Let’s build a new health program for low-income Americans, one that pays primary care physicians $150 a month to see each patient, whether they are healthy or sick. That’s what so-called "concierge doctors" charge, and it would give Medicaid patients what they really need: first-class primary care physicians to manage their chronic cardiovascular and metabolic conditions. Then throw on top of that a $2,000-a-year catastrophic plan to protect the poor against financial ruin. The total annual cost of such a program would be $3,800 per person, 37 percent less than what Obamacare’s Medicaid expansion costs. Hell, put the entire country on that kind of plan, along with giving people the opportunity to use health savings accounts to cover the rest.
There are still a number of states that are considering whether or not to expand Medicaid.

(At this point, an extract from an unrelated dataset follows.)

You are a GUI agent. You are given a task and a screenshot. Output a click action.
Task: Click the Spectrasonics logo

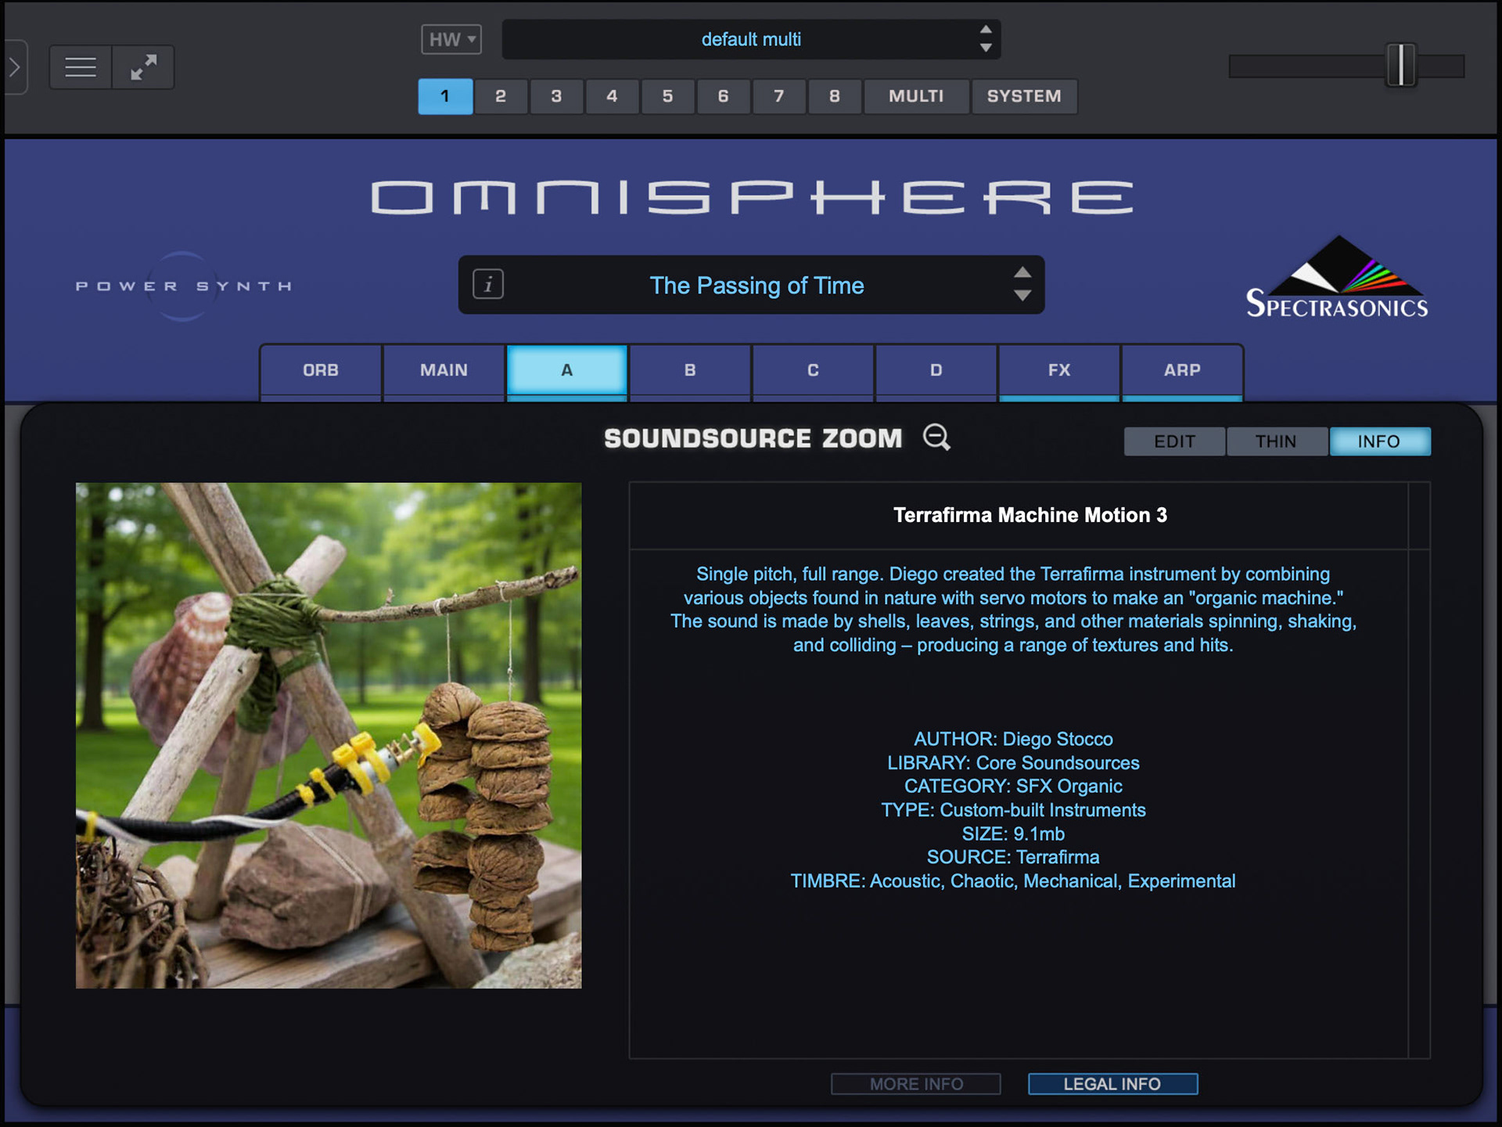click(x=1336, y=278)
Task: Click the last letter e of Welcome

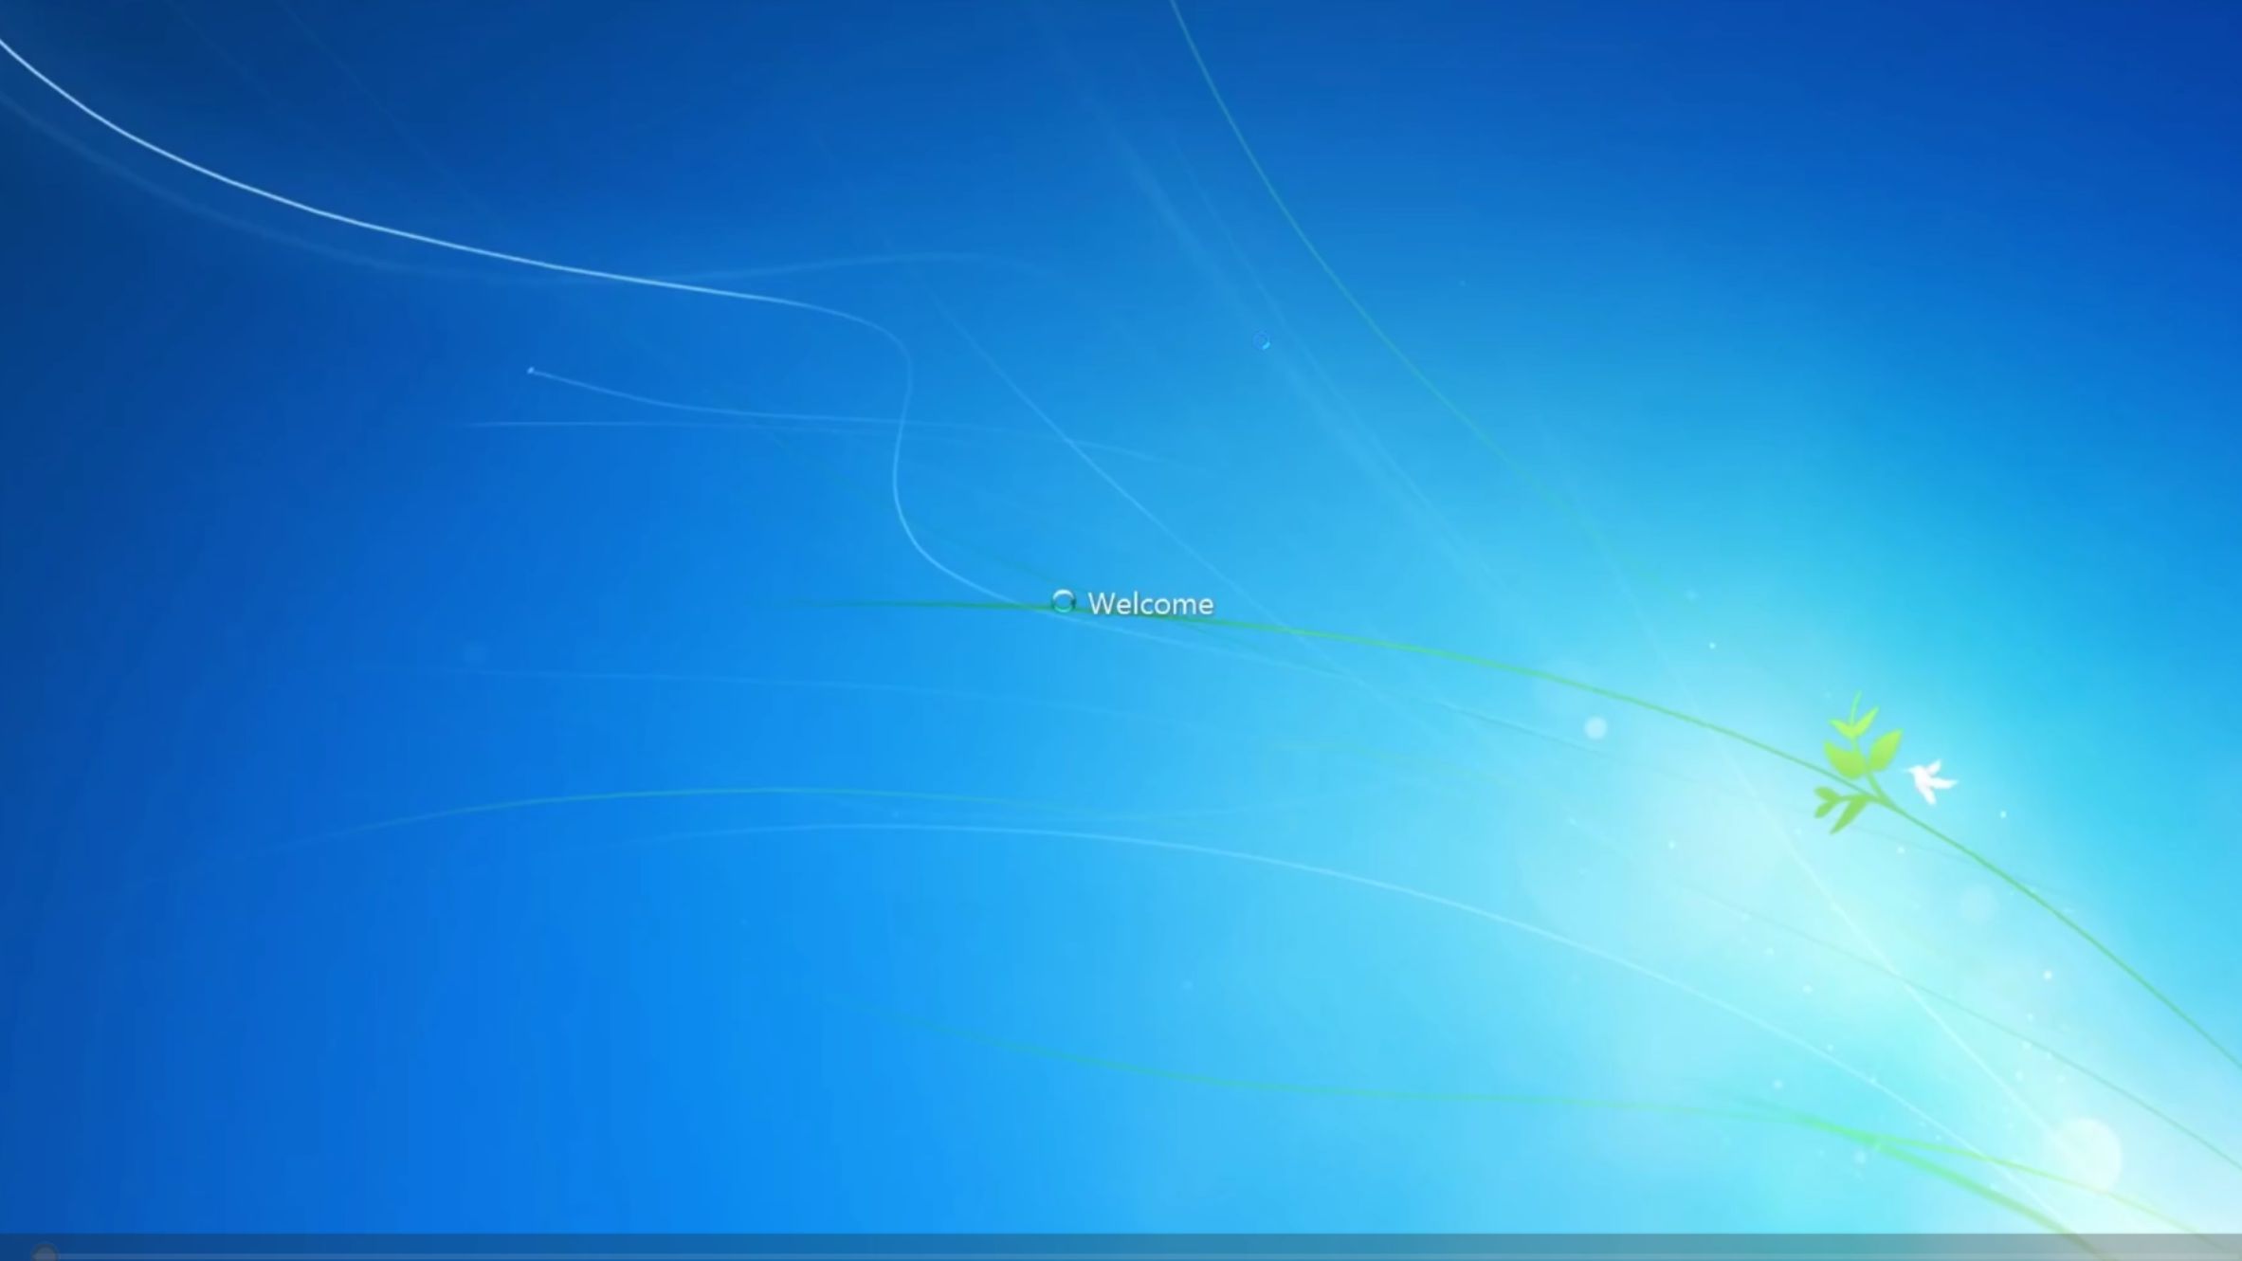Action: (1205, 607)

The pro-expansion argument usually revolves around the piles of cash—from taxpayers in other states—that will redound to the particular state in question. But every state will still have to spend a considerable sum of its own money to sign onto the Medicaid expansion. At a time when middle-income Americans are themselves being squeezed by Obamacare’s hikes to health insurance premiums, it is positively unethical to take money from them in order to fund a broken program that doesn’t improve health outcomes.
Progressives have long enjoyed wielding the straw man. "If you oppose expanding Medicaid," they say, "you oppose health care for the poor. Plain and simple." But the truth is, if you support expanding Medicaid, you’re doubling down on a broken program, one that shuts the door on real reforms that could provide quality health care to those who most need it.